Joan Mirò
Illustri personalità
Description
Following a nervous breakdown caused by his business studies and his work as an accountant, in strong contrast with his artistic vocation, in 1912 he began attending the Galí Academy in Barcelona.
His initial inclinations were in favor of Impressionism and Fauvism, but his move to Paris in 1919 defined his surrealist orientation.
Here he met Picasso and the Dadaists, but the meeting with Max Ernst and his circle made him the "most surrealist of the surrealists".
In 1928, in Paris, he held the exhibition that made him famous, at the Barnheim Gallery and from the 1930s he began to experiment with lithography, etching and sculpture.

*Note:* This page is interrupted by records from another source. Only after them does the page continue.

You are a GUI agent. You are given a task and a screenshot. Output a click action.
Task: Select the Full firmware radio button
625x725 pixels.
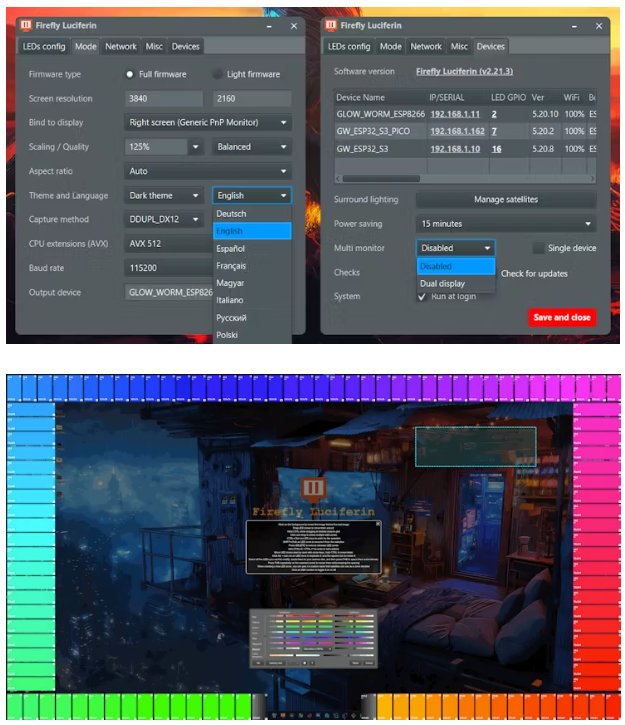tap(130, 74)
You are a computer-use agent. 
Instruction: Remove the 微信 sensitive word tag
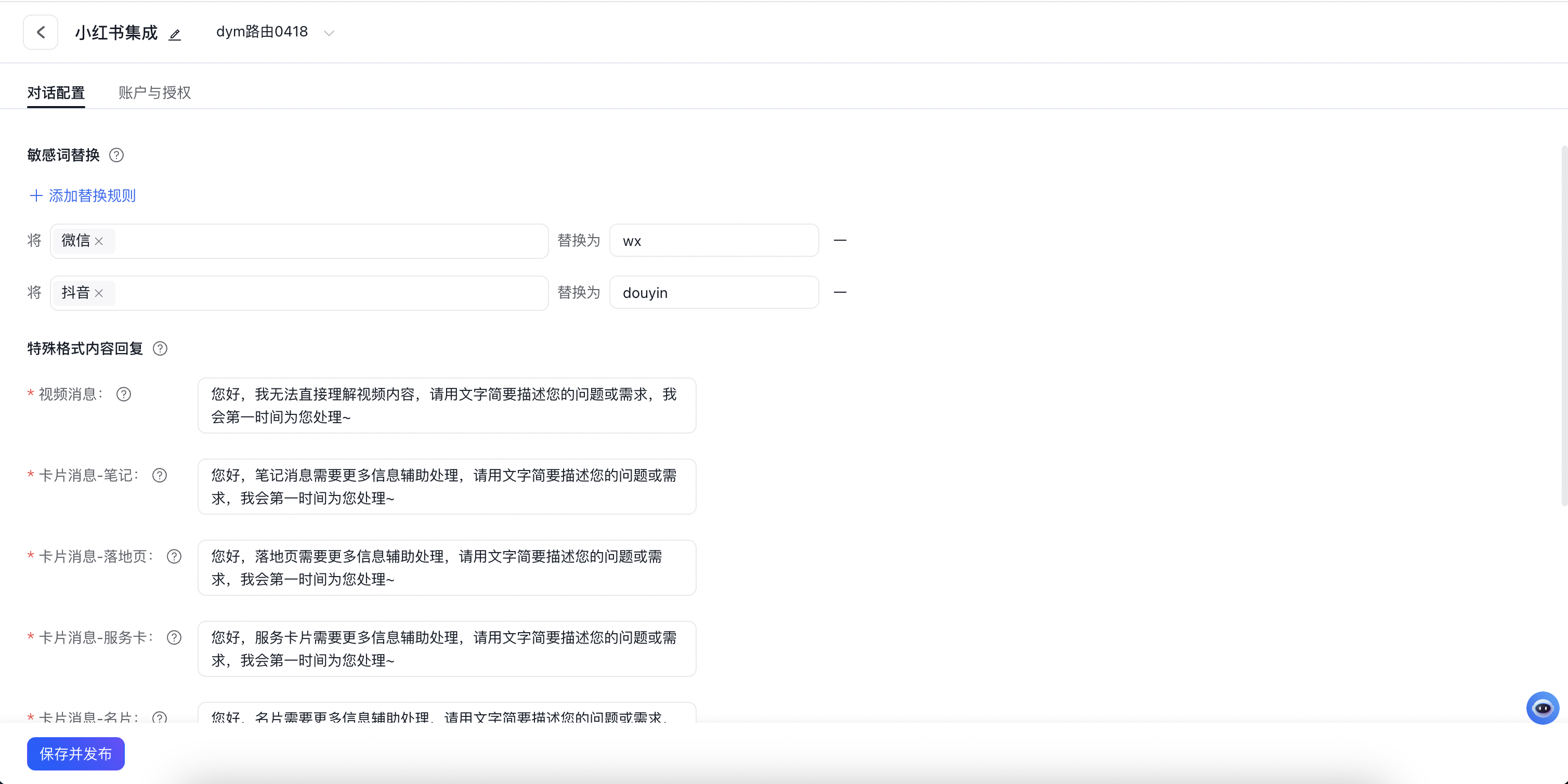pos(101,241)
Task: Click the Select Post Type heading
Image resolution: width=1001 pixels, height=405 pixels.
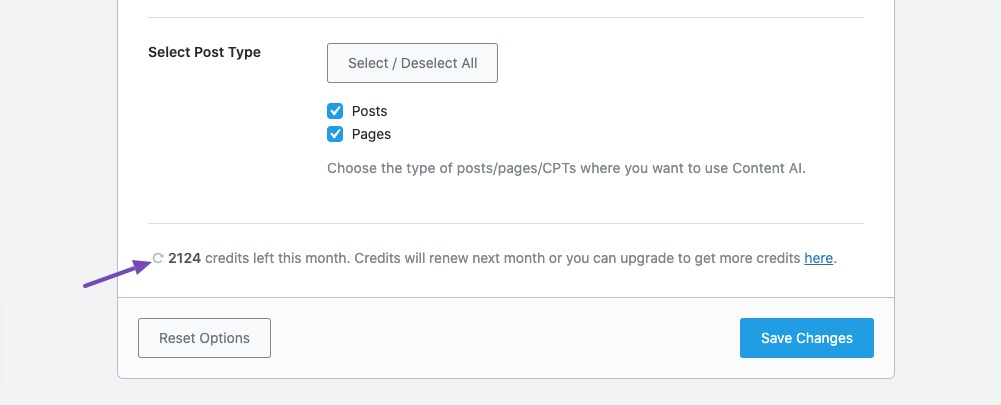Action: [204, 52]
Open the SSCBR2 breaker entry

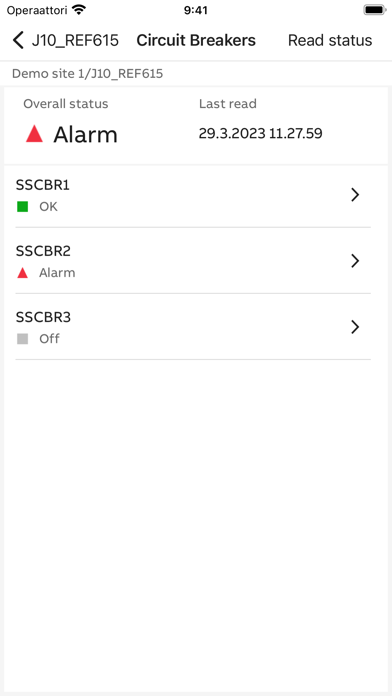click(193, 261)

His works are the lyrical and symbolic representation of reality. Evocative transposition of the impulses of the unconscious and memory; a crowding of elementary graphic signs and deformations with bright and brilliant colors immersed in a suspended and enchanted atmosphere.
Miró completely abandoned traditional painting in favor of abstraction.
After the civil war, he returned to Spain and lived between Barcelona and Palma de Mallorca.
In these years he created the famous Constellations and from the 1940s he created numerous mural decorations and monumental sculptures (Hotel Terrcace Palace in Cincinnati -1947, UNESCO Palace in Paris -1958).
In 1972 he founded the Fundació Joan Miró and in recent years he was awarded numerous prizes and recognitions.
In 1980 the Catalan Master inspired the Maggio Mirò in Montecatini Terme.
His friend Carlos Franqui, then resident in the spa town, was the organizer and guaranteed the artist's presence.
Who created as a gift to the city that celebrates him Dona Voltada d’un Vol d’Ocells, in Italian Woman wrapped in a bird's flight.
Who created as a gift to the city that celebrates him Dona Voltada d’un Vol d’Ocells, in Italian Woman wrapped in a bird's flight.
Unfortunately, the artist never came to Montecatini due to a domestic accident, but the large canvas is now exhibited at the Mo.C.A. – Montecatini Terme Comtemporary Art.
Mirò died three years later, in 1983, in Palma de Mallorca.